I just want all parents, grandparents, loved ones that are dealing with someone in active addiction. Enabling is the worst thing that you could do. I know that you love them and its a heart-wrenching time to watch that. But when you give in to our shit… It’s just that much longer until we recover.

I received help in a mental health ward. I had to have special medical attention and went into a medically induced coma for several days. It’s hard. All of it is hard. But the harder part would have been continuing on the way it was. I wouldn’t be here typing this right now. I wouldn’t have had a story to tell. I would be dead.

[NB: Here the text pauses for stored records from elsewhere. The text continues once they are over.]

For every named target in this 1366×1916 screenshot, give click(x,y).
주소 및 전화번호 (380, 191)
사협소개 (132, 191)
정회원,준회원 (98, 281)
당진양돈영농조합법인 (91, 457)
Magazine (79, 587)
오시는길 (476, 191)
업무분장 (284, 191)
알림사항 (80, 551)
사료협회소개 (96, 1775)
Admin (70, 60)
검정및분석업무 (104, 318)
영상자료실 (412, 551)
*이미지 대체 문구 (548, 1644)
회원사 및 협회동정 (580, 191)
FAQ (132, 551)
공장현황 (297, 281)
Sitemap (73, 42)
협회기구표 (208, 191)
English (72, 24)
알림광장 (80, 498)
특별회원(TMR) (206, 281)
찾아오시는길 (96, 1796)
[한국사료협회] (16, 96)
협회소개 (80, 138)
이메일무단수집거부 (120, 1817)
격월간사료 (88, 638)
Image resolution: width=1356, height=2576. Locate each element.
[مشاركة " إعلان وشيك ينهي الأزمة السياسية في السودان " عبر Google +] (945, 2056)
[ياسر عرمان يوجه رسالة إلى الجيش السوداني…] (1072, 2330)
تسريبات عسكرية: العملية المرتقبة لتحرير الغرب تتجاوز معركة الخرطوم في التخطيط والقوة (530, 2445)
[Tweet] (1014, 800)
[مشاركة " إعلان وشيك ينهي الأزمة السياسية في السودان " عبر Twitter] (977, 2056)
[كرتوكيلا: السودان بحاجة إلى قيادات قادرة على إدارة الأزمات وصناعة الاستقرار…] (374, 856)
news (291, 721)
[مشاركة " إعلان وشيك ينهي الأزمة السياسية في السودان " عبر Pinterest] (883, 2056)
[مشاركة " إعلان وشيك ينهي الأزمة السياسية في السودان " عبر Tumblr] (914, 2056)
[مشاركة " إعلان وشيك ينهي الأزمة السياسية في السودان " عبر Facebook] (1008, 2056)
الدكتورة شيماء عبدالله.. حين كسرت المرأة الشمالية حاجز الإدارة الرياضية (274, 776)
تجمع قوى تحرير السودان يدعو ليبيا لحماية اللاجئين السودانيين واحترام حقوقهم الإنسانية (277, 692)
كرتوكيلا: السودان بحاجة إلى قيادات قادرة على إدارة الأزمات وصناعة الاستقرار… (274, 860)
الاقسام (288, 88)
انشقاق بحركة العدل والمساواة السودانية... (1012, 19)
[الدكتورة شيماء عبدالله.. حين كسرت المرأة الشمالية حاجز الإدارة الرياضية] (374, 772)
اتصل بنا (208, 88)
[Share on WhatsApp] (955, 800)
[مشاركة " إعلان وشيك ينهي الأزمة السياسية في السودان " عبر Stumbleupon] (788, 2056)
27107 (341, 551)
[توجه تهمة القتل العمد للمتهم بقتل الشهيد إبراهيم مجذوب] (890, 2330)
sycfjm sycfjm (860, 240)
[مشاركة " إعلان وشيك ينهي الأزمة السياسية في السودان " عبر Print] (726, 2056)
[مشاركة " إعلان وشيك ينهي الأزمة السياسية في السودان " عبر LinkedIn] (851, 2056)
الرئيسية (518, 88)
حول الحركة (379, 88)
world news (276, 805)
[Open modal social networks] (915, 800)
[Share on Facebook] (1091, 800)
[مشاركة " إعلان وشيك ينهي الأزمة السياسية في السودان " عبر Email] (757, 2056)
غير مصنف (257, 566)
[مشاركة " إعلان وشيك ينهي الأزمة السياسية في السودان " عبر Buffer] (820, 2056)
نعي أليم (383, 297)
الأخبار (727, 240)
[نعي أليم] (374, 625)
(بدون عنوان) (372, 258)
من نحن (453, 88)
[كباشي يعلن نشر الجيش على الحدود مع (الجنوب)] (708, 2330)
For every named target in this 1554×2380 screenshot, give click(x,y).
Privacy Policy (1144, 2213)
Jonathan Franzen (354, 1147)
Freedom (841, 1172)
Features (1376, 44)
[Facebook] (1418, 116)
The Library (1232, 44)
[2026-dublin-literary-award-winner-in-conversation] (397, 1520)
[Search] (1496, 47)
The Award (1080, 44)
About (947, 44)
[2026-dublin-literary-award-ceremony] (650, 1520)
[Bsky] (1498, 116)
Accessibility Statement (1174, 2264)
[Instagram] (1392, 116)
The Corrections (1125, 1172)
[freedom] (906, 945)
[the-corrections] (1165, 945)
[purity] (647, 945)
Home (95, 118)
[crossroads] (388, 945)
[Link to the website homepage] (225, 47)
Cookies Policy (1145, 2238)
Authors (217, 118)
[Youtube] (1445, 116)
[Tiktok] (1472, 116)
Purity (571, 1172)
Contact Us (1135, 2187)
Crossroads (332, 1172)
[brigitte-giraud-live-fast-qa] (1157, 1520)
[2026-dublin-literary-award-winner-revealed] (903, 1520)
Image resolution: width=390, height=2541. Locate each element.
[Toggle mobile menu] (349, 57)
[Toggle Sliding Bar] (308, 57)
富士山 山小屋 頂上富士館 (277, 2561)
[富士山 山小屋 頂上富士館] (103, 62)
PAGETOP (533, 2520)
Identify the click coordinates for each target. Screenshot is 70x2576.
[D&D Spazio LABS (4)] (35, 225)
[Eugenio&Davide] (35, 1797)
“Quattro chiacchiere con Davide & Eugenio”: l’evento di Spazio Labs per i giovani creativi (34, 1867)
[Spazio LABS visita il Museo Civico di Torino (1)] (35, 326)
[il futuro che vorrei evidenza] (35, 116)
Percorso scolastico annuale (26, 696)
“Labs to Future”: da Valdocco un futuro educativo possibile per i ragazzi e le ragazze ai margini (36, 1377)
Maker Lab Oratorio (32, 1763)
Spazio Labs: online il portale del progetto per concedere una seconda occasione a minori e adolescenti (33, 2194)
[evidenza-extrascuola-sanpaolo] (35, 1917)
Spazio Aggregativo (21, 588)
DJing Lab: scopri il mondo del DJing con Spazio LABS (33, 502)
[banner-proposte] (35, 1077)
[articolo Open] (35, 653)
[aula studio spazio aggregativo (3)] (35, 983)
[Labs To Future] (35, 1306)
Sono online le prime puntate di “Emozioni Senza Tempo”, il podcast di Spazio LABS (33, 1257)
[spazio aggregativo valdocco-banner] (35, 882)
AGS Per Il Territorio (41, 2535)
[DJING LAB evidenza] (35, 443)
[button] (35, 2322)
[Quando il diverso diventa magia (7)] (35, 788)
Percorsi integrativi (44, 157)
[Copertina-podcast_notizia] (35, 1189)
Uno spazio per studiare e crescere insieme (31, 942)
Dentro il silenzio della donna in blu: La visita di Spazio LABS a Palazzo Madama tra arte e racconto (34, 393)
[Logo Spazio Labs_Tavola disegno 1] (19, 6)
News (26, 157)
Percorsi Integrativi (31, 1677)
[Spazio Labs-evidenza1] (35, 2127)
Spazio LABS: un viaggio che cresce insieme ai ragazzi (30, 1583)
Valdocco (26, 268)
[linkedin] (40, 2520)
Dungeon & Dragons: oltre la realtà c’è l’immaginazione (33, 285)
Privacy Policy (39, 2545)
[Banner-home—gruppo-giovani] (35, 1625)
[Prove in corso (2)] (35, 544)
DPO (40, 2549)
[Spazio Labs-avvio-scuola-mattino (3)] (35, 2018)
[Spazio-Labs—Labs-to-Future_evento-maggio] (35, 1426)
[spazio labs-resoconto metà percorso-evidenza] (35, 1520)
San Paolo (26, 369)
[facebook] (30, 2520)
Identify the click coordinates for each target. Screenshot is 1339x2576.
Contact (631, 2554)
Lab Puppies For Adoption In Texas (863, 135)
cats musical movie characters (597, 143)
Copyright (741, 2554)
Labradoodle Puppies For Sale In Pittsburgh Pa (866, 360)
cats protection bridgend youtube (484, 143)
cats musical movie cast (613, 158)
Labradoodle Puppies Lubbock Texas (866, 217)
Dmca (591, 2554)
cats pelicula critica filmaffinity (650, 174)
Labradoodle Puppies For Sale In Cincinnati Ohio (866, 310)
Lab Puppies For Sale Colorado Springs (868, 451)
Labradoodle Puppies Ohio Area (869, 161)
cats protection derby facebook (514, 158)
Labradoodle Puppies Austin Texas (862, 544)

I often reflect on what my life would have been like if someone would’ve intervened and locked me in a psychiatric ward 10 years ago. Would my life have turned out different? Would I not have lived through all of the years of active addiction that I did? Who really knows…

I’m so thankful for my mother. Who finally said enough is enough.

It’s never too late for anyone. And I personally don’t think its ever to early to intervene. If you notice the slightest sign. INTERVENE RIGHT AWAY.

I can’t imagine having to watch a child suffer with addiction. But I will say that if my daughter ever decides to pull any of this shit. I will lock her up in a psychiatric ward faster then she could blink.

It’s not cruel, It’s life saving.





2 responses to “Helping a Loved One with Drug Addiction”

  1. DonnaMarks Avatar

    I remember those days and how scared we were. Thank God you got to the hospital and got the proper treatment. The programs you became a part of afterward was absolutely the best. You have become a spokeswoman for them and I expect you’ll be doing more of that. You speaking your truth and and being brutally honest about addiction and recovery is helping so many people. I Thank God you are here to tell your story.
    Love you

  2. Vanessa Avatar

    Yes as a parent it was hard not to give in because in the beginning you don’t realize you are enabling and what that really entails. It wasn’t until I learned more about addiction that helped me understand that it is the very worst thing you can do although trust me when I say it is heartbreaking and very hard to say the least! I can’t tell you how much I regret giving in for so long and wonder if I hadn’t if it would have saved you from so much. I’m sorry for my shortcomings! I thank God for your recovery and words can’t express how proud I am of you in so many ways!! I know your story is going to continue to inspire others in addiction & recovery as you very much inspire me with your words! I would encourage all parents and loved ones going through this to educate yourselves on addiction and do not wait to intervene!